**SOURCE TEXT**
# new deck or paver patio



## KUIPORNG (Jan 11, 2006)

*PAVER PATIO is the best*

I faced similar decision in the past and end up going for PAVER patio although it has not been materialized yet.... but I think this is the way to go if it is not too many steps... in your case... 4 or 5 step is not... you can use longer tread and landing etc. to make steps look nice... there are so many design you can go with....

for Deck... I don't like the fact that it requires maintenance and it's look will kind of look worse and worse over time.... whereas Paver patio looks are almost not changed much over time.... and there are so many variaty of design you can go with.....


----------



## meth (Apr 22, 2008)

Thanks - I am certainly leaning towards the paver option - I know I need to do some homework regarding costs, etc - however any idea of the estimated s/f costs of pavers installed? I have 400-450 s/f.

I will end up putting the composite on my front porch and leave the back for pavers


----------



## KUIPORNG (Jan 11, 2006)

*cost in Toronto*



meth said:


> Thanks - I am certainly leaning towards the paver option - I know I need to do some homework regarding costs, etc - however any idea of the estimated s/f costs of pavers installed? I have 400-450 s/f.
> 
> I will end up putting the composite on my front porch and leave the back for pavers


cost in Toronto would range from $4500 to $5500 I would think base on the quote experience I got from two different contractors...

**TASK A**
Summarize the deck-or-patio thread in two sentences.
**TASK B**
In the deck-or-patio thread, what cost range is given for pavers in Toronto?
**TASK C**
Resume the deck-or-patio thread from its last post.

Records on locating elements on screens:
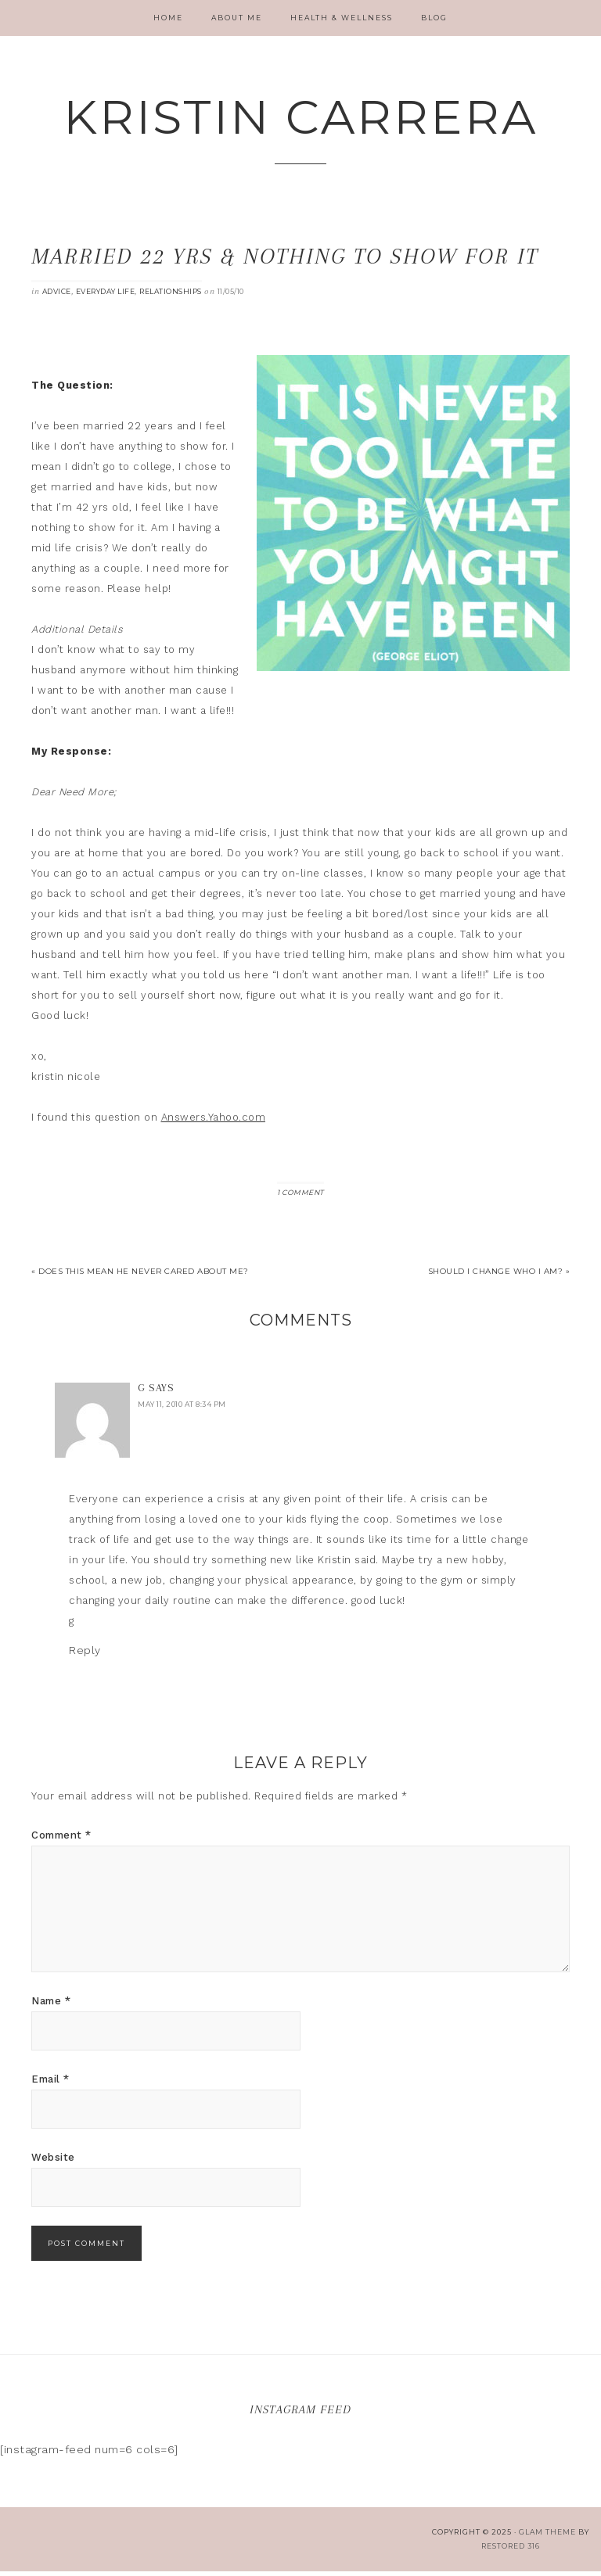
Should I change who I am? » (499, 1276)
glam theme (547, 2536)
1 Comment (300, 1197)
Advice (56, 296)
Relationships (170, 296)
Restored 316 (510, 2550)
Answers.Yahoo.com (213, 1122)
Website (53, 2162)
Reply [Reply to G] (85, 1655)
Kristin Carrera (300, 118)
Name (50, 2005)
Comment (61, 1840)
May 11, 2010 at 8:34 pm (182, 1409)
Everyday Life (105, 296)
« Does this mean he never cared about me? (140, 1276)
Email (50, 2084)
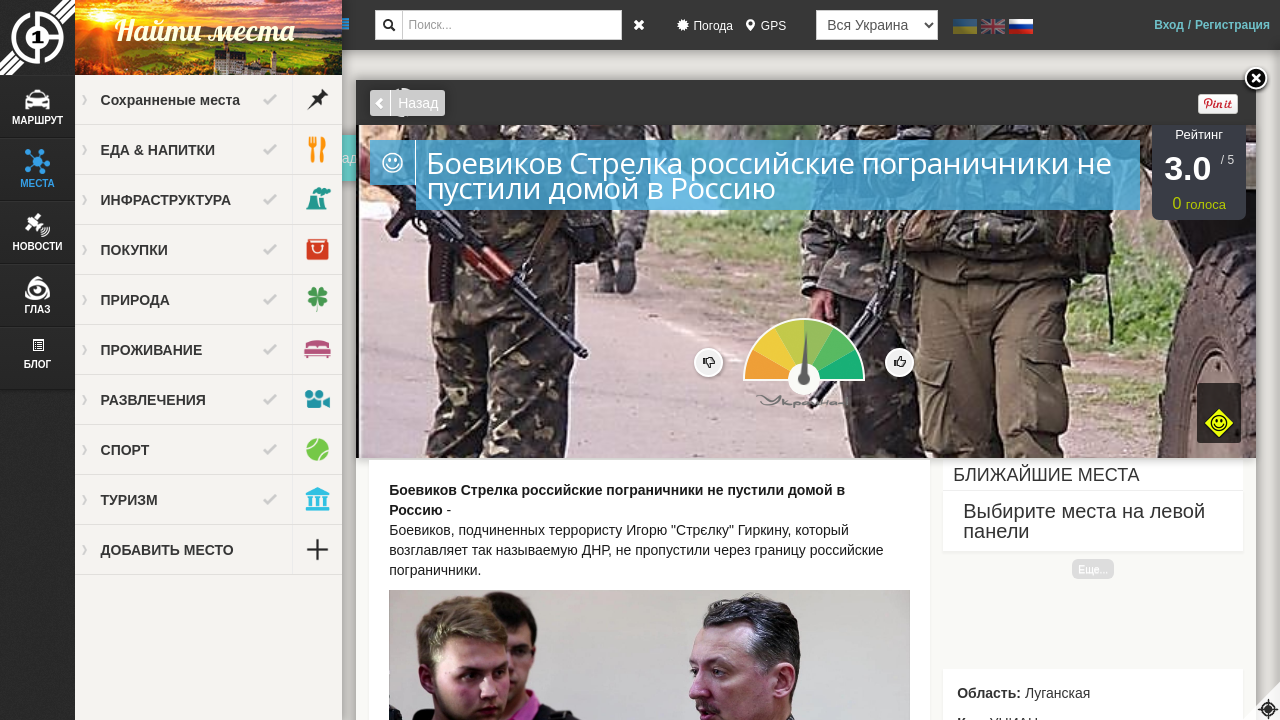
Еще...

**TASK RESPONSE A**
One poster favors a paver patio over a deck, since a deck requires maintenance and looks worse over time, while pavers change little and come in many designs. Another poster, who is leaning toward pavers for 400-450 square feet and plans composite for the front porch, asks about installed costs, and the first poster estimates $4500 to $5500 in Toronto based on quotes from two contractors.

**TASK RESPONSE B**
$4500 to $5500.

**TASK RESPONSE C**
the one I had is $10 per sq. ft approx which I heard is a really good deal... but don't know if he will have time to do mine because he promise to start after 10 days and I kind of wait and see....


----------



## meth (Apr 22, 2008)

10.00 per s/f seems pretty fair, I was guessing it would be in the $16-$18 range, if I can find someone for that price I would do it immediately.


----------



## ACan (May 24, 2008)

*fire pit*

You can also add some decorative material for your deck.
go and visit http://www.exteriorguide.com/Solar-Lights.html


----------



## Allison1888 (Mar 16, 2008)

I would go with a patio -- it gives you many more landscaping options for making the patio blend in with the surrounding yard. The steps could be wide steps that helps make that change in grade more seamless. We did a (real) brick patio for about $12 per square foot. Good luck!


----------



## eric890 (May 25, 2008)

Yeah I think that the patio option would be the preferable choice if you're looking for something low maintenance. I redid mine about five years ago and it came out to about $10 a square foot so it wasn't bad at all.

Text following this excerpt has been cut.